Hopefully, we will not get any errors during the notebook execution (see the last section for error handling). Note that path specifies in which folder to execute the notebook. Finally, save the resulting notebook with:

with open('executed_notebook.ipynb', 'wt') as f:
    nbformat.write(nb, f)

That’s all. Your executed notebook will be saved in the current folder in the file executed_notebook.ipynb.

Execution arguments¶

The arguments passed to ExecutePreprocessor are configuration options called traitlets. There are many cool things about traitlets, for example they enforce the type of the input and they can be accessed/modified as class attributes. Moreover, each traitlet is automatically exposed as command-line options. For example, we can pass the timeout from the command-line like this:

jupyter nbconvert --ExecutePreprocessor.timeout=600 --to notebook --execute mynotebook.ipynb

Let’s now discuss in more detail the two traitlets we used.
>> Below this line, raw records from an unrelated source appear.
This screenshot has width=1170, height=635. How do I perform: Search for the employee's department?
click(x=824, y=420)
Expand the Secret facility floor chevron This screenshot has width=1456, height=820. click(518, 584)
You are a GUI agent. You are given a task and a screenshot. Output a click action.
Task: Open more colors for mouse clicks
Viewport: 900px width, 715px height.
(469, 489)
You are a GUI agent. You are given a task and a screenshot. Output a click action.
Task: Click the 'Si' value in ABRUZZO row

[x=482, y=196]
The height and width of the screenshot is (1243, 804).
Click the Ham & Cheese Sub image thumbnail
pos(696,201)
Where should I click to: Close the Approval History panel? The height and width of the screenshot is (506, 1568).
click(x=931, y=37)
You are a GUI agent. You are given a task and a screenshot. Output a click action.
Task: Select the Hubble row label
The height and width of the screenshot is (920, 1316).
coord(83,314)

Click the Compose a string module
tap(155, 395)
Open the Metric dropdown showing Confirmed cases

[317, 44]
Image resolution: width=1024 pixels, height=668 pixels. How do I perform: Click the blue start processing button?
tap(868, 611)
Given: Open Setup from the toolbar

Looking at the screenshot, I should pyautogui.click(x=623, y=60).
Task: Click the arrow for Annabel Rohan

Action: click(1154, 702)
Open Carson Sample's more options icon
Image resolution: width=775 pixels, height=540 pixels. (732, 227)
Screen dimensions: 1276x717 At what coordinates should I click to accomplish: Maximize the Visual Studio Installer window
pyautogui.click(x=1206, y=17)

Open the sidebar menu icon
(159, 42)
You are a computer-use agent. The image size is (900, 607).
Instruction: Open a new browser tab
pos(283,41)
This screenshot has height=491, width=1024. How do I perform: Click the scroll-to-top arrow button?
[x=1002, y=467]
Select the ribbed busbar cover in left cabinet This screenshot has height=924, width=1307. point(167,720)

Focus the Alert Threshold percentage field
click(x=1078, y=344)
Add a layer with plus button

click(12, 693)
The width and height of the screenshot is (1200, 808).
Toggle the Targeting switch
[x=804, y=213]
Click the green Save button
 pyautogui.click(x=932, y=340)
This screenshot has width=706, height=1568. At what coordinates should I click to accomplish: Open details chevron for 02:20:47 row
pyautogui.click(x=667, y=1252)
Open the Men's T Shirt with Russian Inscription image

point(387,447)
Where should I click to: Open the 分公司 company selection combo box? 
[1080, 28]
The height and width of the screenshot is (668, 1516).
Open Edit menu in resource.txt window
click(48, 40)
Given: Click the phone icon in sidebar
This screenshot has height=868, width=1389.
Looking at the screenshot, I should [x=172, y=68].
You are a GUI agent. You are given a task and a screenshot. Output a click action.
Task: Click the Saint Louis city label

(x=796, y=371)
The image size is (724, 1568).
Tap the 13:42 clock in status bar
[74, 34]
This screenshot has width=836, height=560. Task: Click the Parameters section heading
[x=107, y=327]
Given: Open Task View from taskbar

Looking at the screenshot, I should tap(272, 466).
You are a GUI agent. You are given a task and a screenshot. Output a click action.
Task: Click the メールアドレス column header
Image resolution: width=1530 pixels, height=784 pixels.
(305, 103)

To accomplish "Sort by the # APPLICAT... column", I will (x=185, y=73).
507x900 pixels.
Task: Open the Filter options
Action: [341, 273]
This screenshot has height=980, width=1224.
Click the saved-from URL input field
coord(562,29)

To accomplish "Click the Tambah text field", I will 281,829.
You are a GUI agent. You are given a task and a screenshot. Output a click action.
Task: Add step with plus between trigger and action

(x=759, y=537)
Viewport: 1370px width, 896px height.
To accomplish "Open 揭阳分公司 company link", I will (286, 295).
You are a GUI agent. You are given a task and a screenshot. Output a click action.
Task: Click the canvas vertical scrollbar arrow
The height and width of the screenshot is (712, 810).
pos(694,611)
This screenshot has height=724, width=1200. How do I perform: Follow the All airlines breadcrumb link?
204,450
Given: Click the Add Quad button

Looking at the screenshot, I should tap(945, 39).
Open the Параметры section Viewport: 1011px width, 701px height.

The timeout traitlet defines the maximum time (in seconds) each notebook cell is allowed to run, if the execution takes longer an exception will be raised. The default is 30 s, so in cases of long-running cells you may want to specify an higher value.

The second traitlet, kernel_name, allows specifying the name of the kernel to be used for the execution. By default, the kernel name is obtained from the notebook metadata. The traitlet kernel_name allows to specify a user-defined kernel, overriding the value in the notebook metadata. A common use case is that of a Python 2/3 library which includes documentation/testing notebooks. These notebooks will specify either a python2 or python3 kernel in their metadata (depending on the kernel used the last time the notebook was saved). In reality, these notebooks will work on both Python 2/3 and, for testing, it is important to be able to execute them programmatically on both versions. Here the traitlet kernel_name is helpful: we can just run each notebook twice, specifying first “python2” and then “python3” as kernel name.

Error Handling¶

In the previous sections we saw how to save an executed notebook, assuming there are no execution errors. But, what if there are errors?

An error during the notebook execution, by default, will stop the execution and raise a CellExecutionError. Conveniently, the source cell causing the error and the original error name and message are also printed. After an error, we can still save the notebook as before:

with open('executed_notebook.ipynb', mode='wt') as f:
    nbformat.write(nb, f)

The saved notebook contains the output up until the failing cell, and includes a full stack-trace and error (which can help debugging). A useful pattern to execute notebooks while handling errors is the following:

try:
    out = ep.preprocess(nb, {'metadata': {'path': run_path}})
except CellExecutionError:
    msg = 'Error executing the notebook "%s".\n\n' % notebook_filename
    msg += 'See notebook "%s" for the traceback.' % notebook_filename_out
    print(msg)
    raise
finally:
    with open(notebook_filename_out, mode='wt') as f:
        nbformat.write(nb, f)

This will save the executed notebook regardless of execution errors. In case of errors, however, an additional message is printed and the CellExecutionError is raised. The message directs the user to the saved notebook for further inspection.

As a last scenario, it is sometimes useful to execute notebooks which raise exceptions, for example to show an error condition. In this case, instead of stopping the execution on the first error, we can keep executing the notebook using the traitlet allow_errors (default False). With allow_errors=True, the notebook is executed until the end, regardless of any error encountered during the execution. The output notebook, will contain the stack-traces and error messages for all the cells raising exceptions.